_TEXT EXTRACT_:

Involve students in the election for the benefit of themselves and the country

When researchers for the Brookings Institution asked 4,000 high school students about politics last year, a majority said they had no faith in the political system, and less than 10 percent said they’d ever consider running for office. Their comments were telling:

  • “Politicians are just liars.”
  • “Most politicians are hypocrites.”
  • “People in politics are two-faced.”

Advisers for student leaders find each day things aren’t that bleak, but they also know it’s important to continually promote understanding of campaigns and involvement in elections—especially with students who are leaders. Generally, they find those students are excited to be involved, will engage others, and just may be the politicians who don’t fit these descriptions.

“I have seen countless students become interested in an election when given the opportunity,” says Karissa Niehoff, a former teacher and adviser and now executive director of the Connecticut Association of Schools, which oversees student councils, National Honor Society (NHS) chapters, and other student leadership programs statewide. “They’ve done special projects around election and civic topics, or even pursued pathways leading to roles as elected officials. At the very least, they have broadened their understanding of issues and have learned that civic engagement is critically important.”

Why Participate?

Louise Dubé, executive director of iCivics—a venture begun by former Supreme Court Justice Sandra Day O’Connor to raise young people’s awareness of elections and civic responsibility—says it’s good for the student and essential for the country.

Data entries:

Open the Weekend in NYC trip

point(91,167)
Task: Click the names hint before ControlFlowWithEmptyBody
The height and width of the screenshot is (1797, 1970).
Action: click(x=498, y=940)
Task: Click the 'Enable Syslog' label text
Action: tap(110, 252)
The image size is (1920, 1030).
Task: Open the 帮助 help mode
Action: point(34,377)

_INSTRUCTION A_: Rewrite the passage of the article on student election involvement starting at "Louise Dubé, executive" and ending at "for the country.", switching "essential" for "vital".
_INSTRUCTION B_: In the article on student election involvement, who began iCivics?
_INSTRUCTION C_: Based on the article on student election involvement, explain why advisers see involving student leaders in elections as especially worthwhile.
The data entries stand apart from the article as separate material.

_WRITTEN SOLUTION A_:
Louise Dubé, executive director of iCivics—a venture begun by former Supreme Court Justice Sandra Day O’Connor to raise young people’s awareness of elections and civic responsibility—says it’s good for the student and vital for the country.

_WRITTEN SOLUTION B_: Former Supreme Court Justice Sandra Day O'Connor.

_WRITTEN SOLUTION C_: Advisers find that student leaders are generally excited to be involved and will engage others. These students may also become politicians who don't fit the descriptions of politicians as liars, hypocrites and two-faced.